## ComboStoc: Combinatorial Stochasticity for Diffusion Generative Models<br><sub>Official Code</sub>



![ComboStoc samples](visuals/teaser.png)

This repo contains PyTorch model definitions and training/sampling code for our paper exploring 
the Combinatorial Stochasticity for Diffusion Generative Models.



In this paper, we study an under-explored but important factor of diffusion generative models, i.e., the combinatorial complexity. 
Data samples are generally high-dimensional, and for various structured generation tasks, additional attributes are combined to associate with data samples.
We show that the space spanned by the combination of dimensions and attributes is insufficiently sampled by existing training scheme of diffusion generative models, causing degraded test time performance.
We present a simple fix to this problem by constructing stochastic processes that fully exploit the combinatorial structures, hence the name ComboStoc.
Using this simple strategy, we show that network training is significantly accelerated across diverse data modalities, including images and 3D structured shapes.
Moreover, ComboStoc enables a new way of test time generation which uses asynchronous time steps for different dimensions and attributes, thus allowing for varying degrees of control over them.
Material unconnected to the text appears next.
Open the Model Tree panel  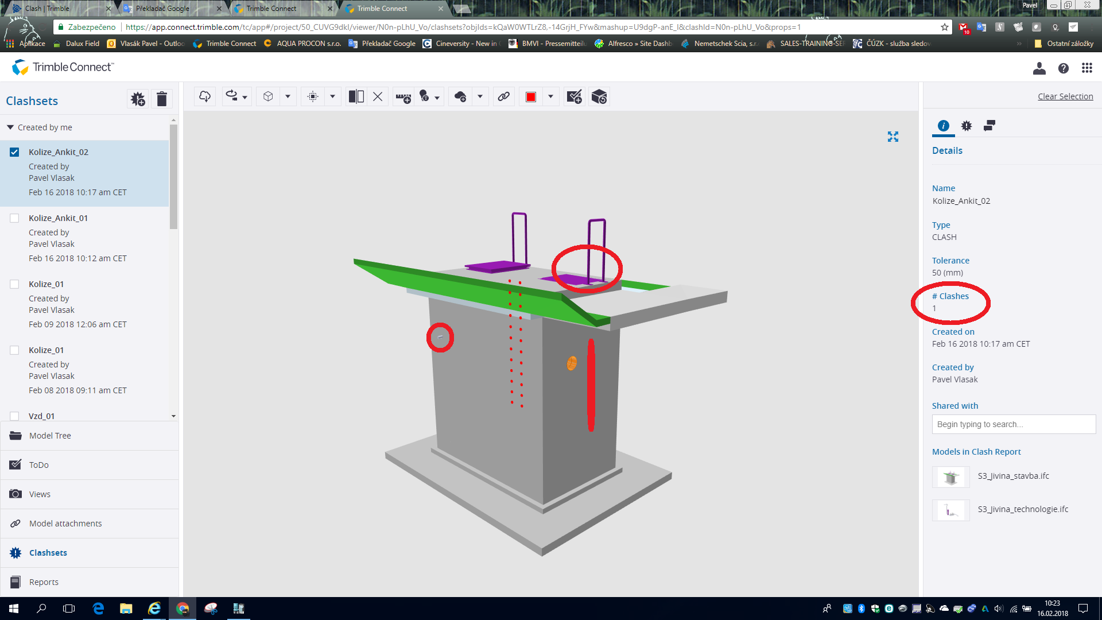point(49,435)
It is worth noting that our project utilized the SiT code framework, with key modifications made to the 'sample' and 'compensate_offdiagonal_ut' functions within the 'Transport' class in the 'transport.py' file. For varying combination complexities, one can choose from the options provided by the --combostoc-type flag during the training phase. The choices available are: [UNSYNC_NONE, UNSYNC_VEC, UNSYNC_PATCH, UNSYNC_ALL]. 
We extend our gratitude to the SiT team for their exceptional contribution and for making their work available as open source.




This repository contains:

* 🪐 A simple PyTorch [implementation](models.py) of ComboStoc following SiT
<!-- * ⚡️ Pre-trained class-conditional ComboStoc models trained on ImageNet 256x256 -->
* 🛸 A ComboStoc [training script](train.py) using PyTorch DDP

## Setup



We provide an [`environment.yml`](environment.yml) file that can be used to create a Conda environment. If you only want 
to run pre-trained models locally on CPU, you can remove the `cudatoolkit` and `pytorch-cuda` requirements from the file.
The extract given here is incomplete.